Ausgabe Juli 2003

Seniorenvertretung fordert Erhalt

Die Seniorenvertretung Pankow fordert dringend den Erhalt der Seniorenbegegnungs- und Freizeitstätten im Bezirk Pankow.

Jeder weiß es nun: Die Finanzlage in Berlin und damit auch in unserem Bezirk ist anhaltend schwierig. Schmerzhafte Einschnitte auf allen Gebieten sind voraussichtlich unabwendbar. Aber heißt es nicht immer, Not macht erfinderisch? Um die Seniorenbegegnungsstätten auf jeden Fall zu erhalten, sind Ideen gefragt. Das Bezirksamt hat bereits Verhandlungen mit freien Trägern zur Übernahme der Freizeitstätten aufgenommen.

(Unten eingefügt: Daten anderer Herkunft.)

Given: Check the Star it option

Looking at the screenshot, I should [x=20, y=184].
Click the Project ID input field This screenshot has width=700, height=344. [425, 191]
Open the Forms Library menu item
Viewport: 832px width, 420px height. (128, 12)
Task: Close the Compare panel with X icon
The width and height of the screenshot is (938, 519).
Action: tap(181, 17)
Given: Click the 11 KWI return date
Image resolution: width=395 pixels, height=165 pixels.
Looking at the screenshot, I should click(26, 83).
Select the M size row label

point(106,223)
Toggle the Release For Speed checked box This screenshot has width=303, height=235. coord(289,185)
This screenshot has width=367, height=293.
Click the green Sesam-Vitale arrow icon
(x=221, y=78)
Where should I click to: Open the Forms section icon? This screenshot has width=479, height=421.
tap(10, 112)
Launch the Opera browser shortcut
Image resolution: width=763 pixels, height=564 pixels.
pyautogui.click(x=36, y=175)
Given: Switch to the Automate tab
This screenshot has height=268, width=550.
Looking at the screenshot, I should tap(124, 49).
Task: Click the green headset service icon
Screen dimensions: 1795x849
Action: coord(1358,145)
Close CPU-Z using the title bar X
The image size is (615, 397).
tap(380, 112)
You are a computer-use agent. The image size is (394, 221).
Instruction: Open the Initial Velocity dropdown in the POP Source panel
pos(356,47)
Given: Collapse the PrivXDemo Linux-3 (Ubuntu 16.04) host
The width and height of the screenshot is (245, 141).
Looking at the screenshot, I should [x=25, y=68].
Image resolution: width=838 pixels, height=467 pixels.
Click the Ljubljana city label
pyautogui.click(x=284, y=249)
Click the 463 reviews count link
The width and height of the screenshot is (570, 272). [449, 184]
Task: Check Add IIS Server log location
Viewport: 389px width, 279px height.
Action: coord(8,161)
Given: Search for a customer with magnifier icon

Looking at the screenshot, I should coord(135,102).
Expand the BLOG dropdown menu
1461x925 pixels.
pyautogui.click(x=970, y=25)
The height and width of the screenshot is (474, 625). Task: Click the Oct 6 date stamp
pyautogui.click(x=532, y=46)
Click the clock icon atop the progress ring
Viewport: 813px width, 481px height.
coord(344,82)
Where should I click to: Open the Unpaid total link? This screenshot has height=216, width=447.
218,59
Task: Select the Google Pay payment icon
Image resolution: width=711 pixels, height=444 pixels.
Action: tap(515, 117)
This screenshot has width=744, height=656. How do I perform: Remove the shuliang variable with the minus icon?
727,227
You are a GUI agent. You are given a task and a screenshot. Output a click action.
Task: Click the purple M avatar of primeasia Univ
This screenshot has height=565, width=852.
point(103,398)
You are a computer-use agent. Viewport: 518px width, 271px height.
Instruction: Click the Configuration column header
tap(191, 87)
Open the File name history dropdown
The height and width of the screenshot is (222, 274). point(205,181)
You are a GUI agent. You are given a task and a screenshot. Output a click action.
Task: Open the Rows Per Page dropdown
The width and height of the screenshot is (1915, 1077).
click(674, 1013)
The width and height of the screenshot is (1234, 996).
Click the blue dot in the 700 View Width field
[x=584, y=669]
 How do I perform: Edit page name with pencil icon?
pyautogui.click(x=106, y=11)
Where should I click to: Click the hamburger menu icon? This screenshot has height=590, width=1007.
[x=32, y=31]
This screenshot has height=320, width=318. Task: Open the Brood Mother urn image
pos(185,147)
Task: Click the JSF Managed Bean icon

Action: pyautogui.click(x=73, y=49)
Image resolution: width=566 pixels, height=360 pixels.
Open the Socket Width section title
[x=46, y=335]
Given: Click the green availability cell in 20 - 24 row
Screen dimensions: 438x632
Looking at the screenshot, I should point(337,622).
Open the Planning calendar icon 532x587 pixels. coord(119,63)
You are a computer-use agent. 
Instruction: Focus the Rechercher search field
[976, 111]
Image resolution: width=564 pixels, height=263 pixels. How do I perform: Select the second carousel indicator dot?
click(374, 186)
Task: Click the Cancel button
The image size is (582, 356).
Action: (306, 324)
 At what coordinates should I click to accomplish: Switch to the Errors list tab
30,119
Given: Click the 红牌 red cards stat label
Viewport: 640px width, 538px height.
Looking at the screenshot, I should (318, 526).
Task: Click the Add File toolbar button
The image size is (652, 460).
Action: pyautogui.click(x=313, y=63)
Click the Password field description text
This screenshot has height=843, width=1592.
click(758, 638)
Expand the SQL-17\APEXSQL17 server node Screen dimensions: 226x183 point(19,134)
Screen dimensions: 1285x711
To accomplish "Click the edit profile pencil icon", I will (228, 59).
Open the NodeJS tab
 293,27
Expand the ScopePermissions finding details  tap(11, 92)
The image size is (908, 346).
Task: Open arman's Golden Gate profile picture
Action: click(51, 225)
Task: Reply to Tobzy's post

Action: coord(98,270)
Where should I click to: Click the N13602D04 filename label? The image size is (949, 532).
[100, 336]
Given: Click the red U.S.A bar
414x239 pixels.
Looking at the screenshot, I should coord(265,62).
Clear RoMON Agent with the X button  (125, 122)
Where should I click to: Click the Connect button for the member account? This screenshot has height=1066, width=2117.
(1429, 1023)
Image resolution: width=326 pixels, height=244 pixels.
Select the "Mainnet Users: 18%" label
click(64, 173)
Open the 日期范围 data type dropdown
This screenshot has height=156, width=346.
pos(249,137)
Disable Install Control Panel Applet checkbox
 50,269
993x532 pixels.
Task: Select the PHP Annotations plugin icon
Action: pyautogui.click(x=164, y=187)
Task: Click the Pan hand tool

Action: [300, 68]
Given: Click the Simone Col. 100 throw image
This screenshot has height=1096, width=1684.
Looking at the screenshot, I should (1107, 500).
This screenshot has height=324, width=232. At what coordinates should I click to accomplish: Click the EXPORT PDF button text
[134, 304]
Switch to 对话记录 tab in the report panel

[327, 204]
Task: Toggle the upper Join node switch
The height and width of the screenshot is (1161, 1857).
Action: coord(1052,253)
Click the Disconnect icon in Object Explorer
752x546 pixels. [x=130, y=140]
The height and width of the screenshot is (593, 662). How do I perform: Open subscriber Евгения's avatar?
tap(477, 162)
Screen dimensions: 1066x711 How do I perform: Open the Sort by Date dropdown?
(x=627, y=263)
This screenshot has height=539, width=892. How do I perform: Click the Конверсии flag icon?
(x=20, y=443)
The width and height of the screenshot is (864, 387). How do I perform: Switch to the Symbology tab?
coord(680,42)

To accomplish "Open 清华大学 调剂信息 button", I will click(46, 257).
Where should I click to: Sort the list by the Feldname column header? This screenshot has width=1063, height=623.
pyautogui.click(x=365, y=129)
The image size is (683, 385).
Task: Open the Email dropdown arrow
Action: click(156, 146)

Aber, wie geht es weiter? Die Seniorenvertretung fordert die Entwicklung einer Konzeption zum Erhalt und zur Weiterführung der Seniorenbegegnungsstätten im Bezirk Pankow. Denn aus unserer Sicht ist es nicht gesichert, dass die neuen Träger die Räumlichkeiten auch weiter für alle Menschen offen halten und die Sozial-, Gesundheits-, Renten- und andere Beratungen weiter zulassen. Eine ganz wichtige Frage scheint auch ungeklärt: Was passiert, wenn ein Träger nach kurzer Zeit feststellt, dass er die gerade übernommene Begegnungsstätte aus finanziellen oder anderen Gründen schließen muss? Wir werden das Bezirksamt auffordern, Aussagen darüber zu machen, wie es in den Jahren 2004/05 und in den Folgejahren die Begegnungsstätten weiter finanziell, kulturell und ideell unterstützen will. Dass Seniorenbegegnungsstätten für die Prävention eine sehr große Bedeutung haben, müssen wir immer wieder betonen.

Ältere Menschen sind nach Beendigung ihres Berufslebens im Durchschnitt in einer guten körperlichen, seelischen und geistigen Verfassung. Wir wissen, dass für das körperliche Wohlbefinden der zwischenmenschliche Kontakt besonders wichtig ist. Der Kontakt kann aber nur erhalten werden, wenn man den Menschen die Möglichkeit gibt, sich zu begegnen. Dank der modernen Medizin werden die Menschen immer älter und bleiben auch länger fit und gesund. Diese Tatsache ist scheinbar den zuständigen Politikern im Bund und Land nicht bekannt. Sie sprechen nur noch von den alten, kranken und hilfebedürftigen Menschen. Wir möchten aber, dass Fitness und Gesundheit der Senioren möglichst lange erhalten bleiben.

Wenn keine Begegnungen und Aktivitäten mehr möglich sind, vereinsamen die Menschen und werden krank. Das schlägt sich dann in immer höheren Aufwendungen der Kranken- und Pflegekassen sowie der Sozialausgaben nieder. Also: Ideen sind gefragt.

Es gibt auch gute Beispiele, zum Beispiel in Weißensee, wo eine Wohnungsgenossenschaft die ehemaligen Waschhäuser saniert und als Begegnungsstätte für Jung und Alt zur Verfügung stellt.